Jules Verne

Jules Verne

Jules Gabriel Verne (1828–1905) was a French novelist, poet, and playwright.

Verne was born in the seaport of Nantes, where he was trained to follow in his father's footsteps as a lawyer, but quit the profession early in life to write for magazines and the stage. His collaboration with the publisher Pierre-Jules Hetzel led to the creation of the Voyages extraordinaires, a widely popular series of scrupulously researched adventure novels including Journey to the Center of the Earth (1864), Twenty Thousand Leagues Under the Sea (1870), and Around the World in Eighty Days (1873).

Verne is generally considered a major literary author in France and most of Europe, where he has had a wide influence on the literary avant-garde and on surrealism. His reputation is markedly different in Anglophone regions, where he has often been labeled a writer of genre fiction or children's books, largely because of the highly abridged and altered translations in which his novels are often reprinted.

Verne has been the second most-translated author in the world since 1979, ranking between Agatha Christie and William Shakespeare. He has sometimes been called the "Father of Science Fiction", a title that has also been given to H. G. Wells and Hugo Gernsback.

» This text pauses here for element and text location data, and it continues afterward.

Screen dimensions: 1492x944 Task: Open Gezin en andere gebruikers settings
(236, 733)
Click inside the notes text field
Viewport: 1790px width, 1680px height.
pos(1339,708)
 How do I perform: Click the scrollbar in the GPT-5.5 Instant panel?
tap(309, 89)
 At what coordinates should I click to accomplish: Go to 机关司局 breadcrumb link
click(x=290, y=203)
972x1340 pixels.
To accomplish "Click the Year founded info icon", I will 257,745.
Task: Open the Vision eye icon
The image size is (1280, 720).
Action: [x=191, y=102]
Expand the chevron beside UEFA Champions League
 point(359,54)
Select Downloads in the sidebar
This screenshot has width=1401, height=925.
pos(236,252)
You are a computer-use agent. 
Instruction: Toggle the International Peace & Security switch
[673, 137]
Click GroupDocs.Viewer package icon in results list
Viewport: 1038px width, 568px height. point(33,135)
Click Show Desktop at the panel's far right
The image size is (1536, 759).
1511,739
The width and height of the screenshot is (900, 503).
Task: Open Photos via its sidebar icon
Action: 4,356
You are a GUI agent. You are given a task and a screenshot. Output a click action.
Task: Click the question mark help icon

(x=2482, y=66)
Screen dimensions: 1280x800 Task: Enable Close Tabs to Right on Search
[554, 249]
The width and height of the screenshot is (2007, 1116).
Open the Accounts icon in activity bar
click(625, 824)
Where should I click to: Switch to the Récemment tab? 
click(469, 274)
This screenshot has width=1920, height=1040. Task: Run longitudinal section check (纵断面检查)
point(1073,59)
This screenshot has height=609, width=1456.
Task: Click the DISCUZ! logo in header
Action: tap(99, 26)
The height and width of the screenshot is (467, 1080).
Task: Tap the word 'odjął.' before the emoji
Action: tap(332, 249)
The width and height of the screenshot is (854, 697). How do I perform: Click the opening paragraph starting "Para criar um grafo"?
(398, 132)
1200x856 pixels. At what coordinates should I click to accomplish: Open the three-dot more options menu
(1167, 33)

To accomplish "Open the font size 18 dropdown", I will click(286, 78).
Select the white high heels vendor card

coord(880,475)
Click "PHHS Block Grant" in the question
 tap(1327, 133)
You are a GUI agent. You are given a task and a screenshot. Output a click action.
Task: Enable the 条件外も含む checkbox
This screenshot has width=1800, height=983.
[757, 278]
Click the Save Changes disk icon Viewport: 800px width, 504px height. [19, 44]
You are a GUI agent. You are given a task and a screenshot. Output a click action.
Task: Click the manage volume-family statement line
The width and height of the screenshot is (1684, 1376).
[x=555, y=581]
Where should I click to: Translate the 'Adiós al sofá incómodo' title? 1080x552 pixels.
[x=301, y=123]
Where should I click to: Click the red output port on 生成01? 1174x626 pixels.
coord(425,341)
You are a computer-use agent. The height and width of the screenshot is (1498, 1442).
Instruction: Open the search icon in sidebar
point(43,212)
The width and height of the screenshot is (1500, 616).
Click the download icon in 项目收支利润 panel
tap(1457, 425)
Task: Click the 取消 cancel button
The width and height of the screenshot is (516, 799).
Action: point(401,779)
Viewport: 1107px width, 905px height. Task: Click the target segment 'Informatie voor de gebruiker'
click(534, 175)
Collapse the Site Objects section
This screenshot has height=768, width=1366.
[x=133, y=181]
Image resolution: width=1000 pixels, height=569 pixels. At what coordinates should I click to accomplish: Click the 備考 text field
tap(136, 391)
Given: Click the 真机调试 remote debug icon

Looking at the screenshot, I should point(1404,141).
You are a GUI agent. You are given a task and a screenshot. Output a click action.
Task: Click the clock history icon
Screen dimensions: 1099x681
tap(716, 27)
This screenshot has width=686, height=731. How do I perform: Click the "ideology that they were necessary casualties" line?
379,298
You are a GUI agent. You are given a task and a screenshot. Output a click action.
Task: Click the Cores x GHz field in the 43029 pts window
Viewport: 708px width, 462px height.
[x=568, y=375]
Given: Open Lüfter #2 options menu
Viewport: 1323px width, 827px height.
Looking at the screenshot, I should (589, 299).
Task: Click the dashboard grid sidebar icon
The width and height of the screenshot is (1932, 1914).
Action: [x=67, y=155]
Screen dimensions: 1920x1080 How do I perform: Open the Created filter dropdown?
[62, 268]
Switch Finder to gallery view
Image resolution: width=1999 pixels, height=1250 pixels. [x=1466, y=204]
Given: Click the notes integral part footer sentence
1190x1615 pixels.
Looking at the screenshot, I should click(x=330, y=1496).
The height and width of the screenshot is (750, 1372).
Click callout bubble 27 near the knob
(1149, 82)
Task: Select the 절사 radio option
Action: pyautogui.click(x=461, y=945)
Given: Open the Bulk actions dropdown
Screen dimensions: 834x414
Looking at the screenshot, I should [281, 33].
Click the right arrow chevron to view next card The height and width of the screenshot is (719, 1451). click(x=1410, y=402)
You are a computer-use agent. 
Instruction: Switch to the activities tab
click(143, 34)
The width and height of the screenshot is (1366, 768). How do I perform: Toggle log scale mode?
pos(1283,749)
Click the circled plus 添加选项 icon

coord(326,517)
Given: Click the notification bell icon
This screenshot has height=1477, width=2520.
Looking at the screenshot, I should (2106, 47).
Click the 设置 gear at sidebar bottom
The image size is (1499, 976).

Verne’s father, intending that Jules follow in his footsteps as an attorney, sent him to Paris to study law. But the young Verne fell in love with literature, especially theatre. He wrote several plays, worked as secretary of the Théâtre Lyrique (1852–54), and published short stories and scientific essays in the periodical Musée des familles. In 1857 Verne married and for several years worked as a broker at the Paris Stock Market. During this period he continued to write, to do research at the Bibliothèque Nationale (National Library), and to dream of a new kind of novel—one that would combine scientific fact with adventure fiction. In September 1862 Verne met Pierre-Jules Hetzel, who agreed to publish the first of Verne’s Voyages extraordinaires (“Extraordinary Journeys”)—Cinq semaines en balloon(1863; Five Weeks in a Balloon). Initially serialized in Hetzel’s Le Magasin d’éducation et de récréation, the novel became an international best seller, and Hetzel offered Verne a long-term contract to produce many more works of “scientific fiction.” Verne subsequently quit his job at the stock marketto become a full-time writer and began what would prove to be a highly successful author-publisher collaboration that lasted for more than 40 years and resulted in more than 60 works in the popular series Voyages extraordinaires.

During the 20th century, Verne’s works were translated into more than 140 languages, making him one of the world’s most translated authors. A number of successful motion pictures were made from Verne novels, starting in 1916 with 20,000 Leagues Under the Sea (remade in 1954 by Walt Disney) and including The Mysterious Island (1929 and 1961), From the Earth to the Moon (1958), Journey to the Center of the Earth (1959), and, perhaps the most popular, Around the World in 80 Days (1956).

Verne’s influence extends beyond literature and film into the world of science and technology, where he inspired generations of scientists, inventors, and explorers. In 1954 the United States Navy launched the world’s first nuclear-powered submarine, named for Verne’s Nautilus. And for more than 130 years, adventurers such as Nellie Bly (1890), Wiley Post (1933), and Steve Fossett (2005) have followed in the footsteps of Verne’s fictional hero Phileas Fogg by attempting to circumnavigate the globe in record-breaking times. Verne and his enduringly popular Voyages extraordinaires continue to remind us that “What one man can imagine, another will someday be able to achieve.”